What is required:
Answer these from the analysis methods excerpt below, one line each:
(a) For how long and at what temperature were the sampling bottles baked?
(b) Which instrument measured fluorescence?
(c) What fluorescence ratio value points to autochthonous sources?

Excerpt to read:
::::
Chemical and spectrophotometric analyses

The chemical parameters measured were as follows: dissolved oxygen (DO; Hach), BOD5 (respirometric method), COD (closed reflux, titrimetric method), ammonia nitrogen (NH3, phenate method), orthophosphate (PO4, ascorbic acid method), DOC (TOC-VCPH Shimadzu, 680°C combustion catalytic oxidation and nondispersive infrared method, prewashed 0.45 μm acetate cellulose membrane), and specific absorbance and fluorescence peak intensities (filtered samples with prewashed 0.45 μm acetate cellulose membrane), according to the APHA (1998). All sampling bottles were acid washed and baked during 5 h at 550°C. Samples were collected in thoroughly rinsed 2 L glass bottles and stored in the dark at 4°C.

Fluorescence was measured in 4 cm3 quartz cuvettes using a Varian Cary Eclipse fluorescence spectrophotometer. Excitation wavelengths were scanned from 200 to 600 nm in 10 nm steps, and the emitted fluorescence detected between 200 and 600 nm in 5 nm steps. The emission and excitation slits widths were fixed in 5 nm. Scan speed was 3,000 nm/min and the photomultiplier tube (PMT) voltage was set on 950 V. The results of fluorescence excitation-emission matrices (EEMs) were corrected for inner filter effects (McKnight et al., 2001; Carstea, 2012) and normalized in Raman Units (at excitation of 350 nm and emitted fluorescence detected between 395 at 400 nm). The peaks intensities identification was determined by an algorithm implemented in Visual Basic for applications. The range of emission and excitation wavelengths used for fluorescence peak identification was based on a classification proposed by Coble (1996) as follows: humic substances in peak A (λex=230 nm/λem=400–500 nm) and peak C (λex=300–500 nm/λem=400–500 nm), tryptophan as peak T1 (λex=290 nm/λem=350 nm) and T2 (λex=230 nm/λem=350 nm) and tyrosine as peak B (λex=230–275 nm/λem=310 nm). The fluorescence ratio (FR), calculated by the ratio of the emission intensity at λ=450 nm and the emission intensity at λ=500 nm (FR=λ450/λ500) was used to evaluate the occurrence of autochthonous sources (FR>1.8) and allochthonous source of humic substances (FR≤1.5) (Westerhoff and Anning, 2000). Table 3 presents additional information about different wavelengths commonly applied to evaluate the organic matter sources and differentiate the organic compounds.
::::
Items:
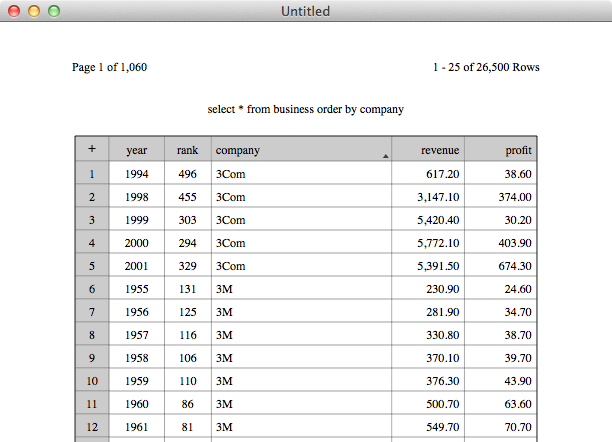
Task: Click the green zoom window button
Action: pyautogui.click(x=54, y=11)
::::
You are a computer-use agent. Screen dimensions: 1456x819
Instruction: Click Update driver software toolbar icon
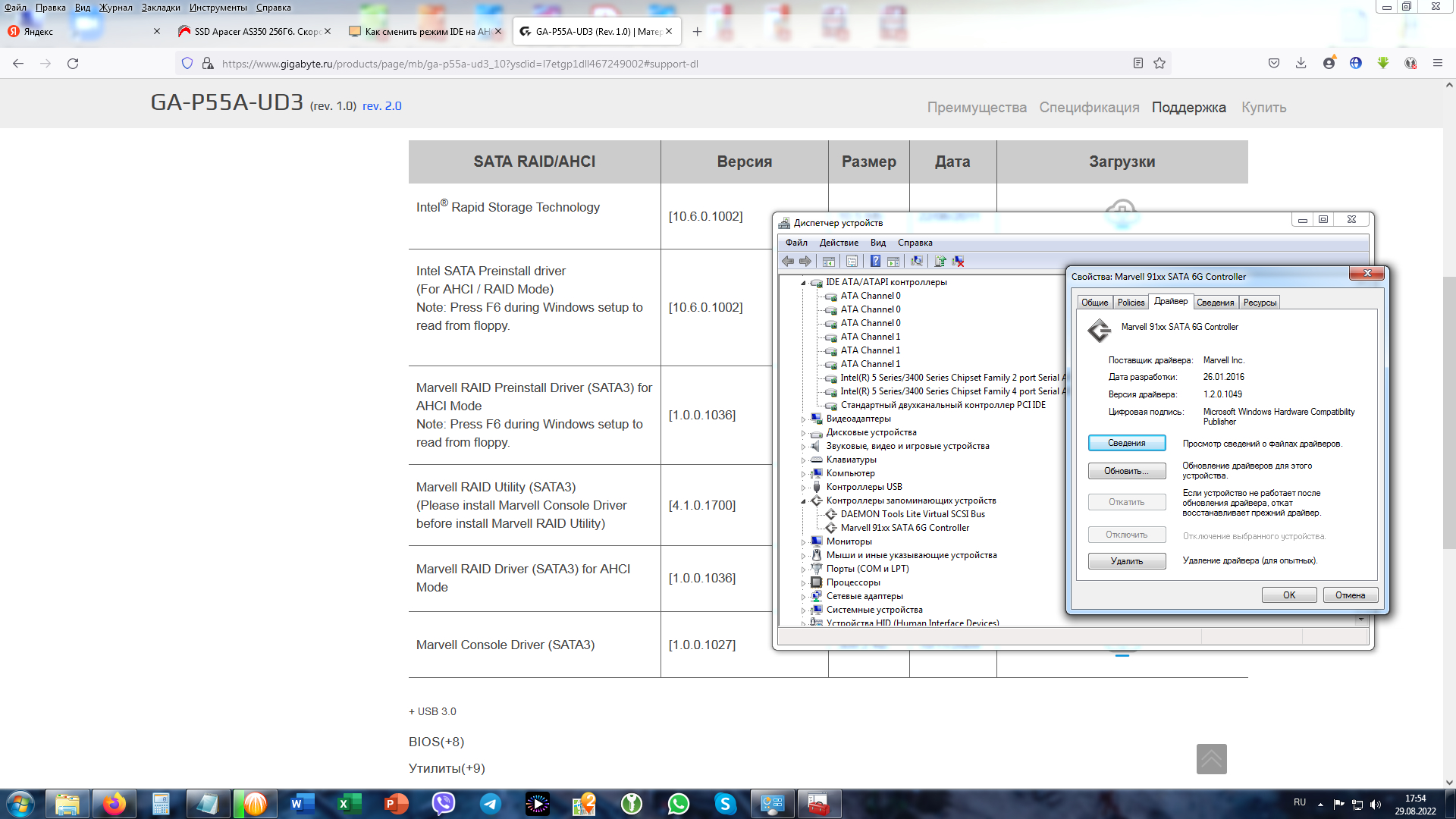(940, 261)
::::
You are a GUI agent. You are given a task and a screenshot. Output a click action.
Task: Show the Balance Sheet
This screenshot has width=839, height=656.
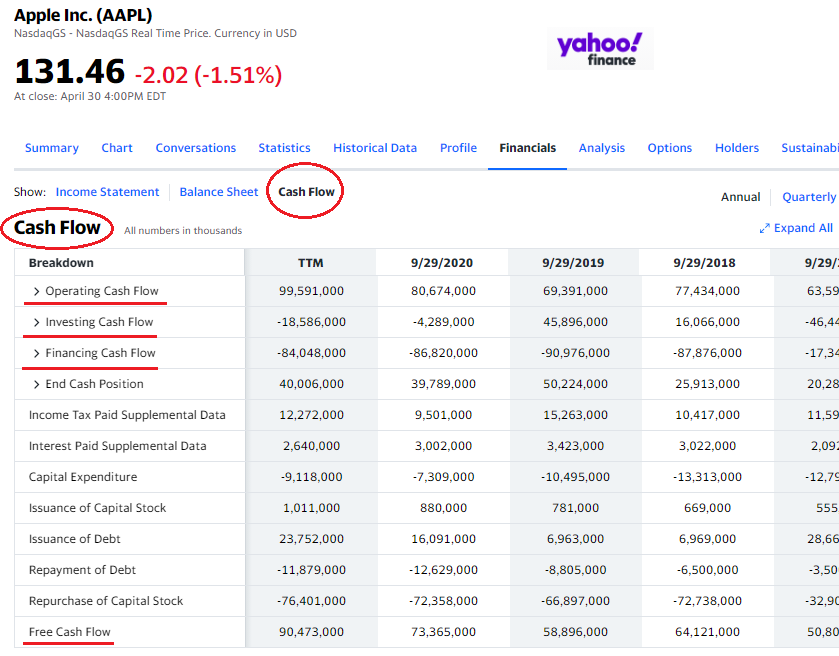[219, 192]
::::
Task response:
(a) 5 h at 550°C
(b) A Varian Cary Eclipse fluorescence spectrophotometer
(c) FR>1.8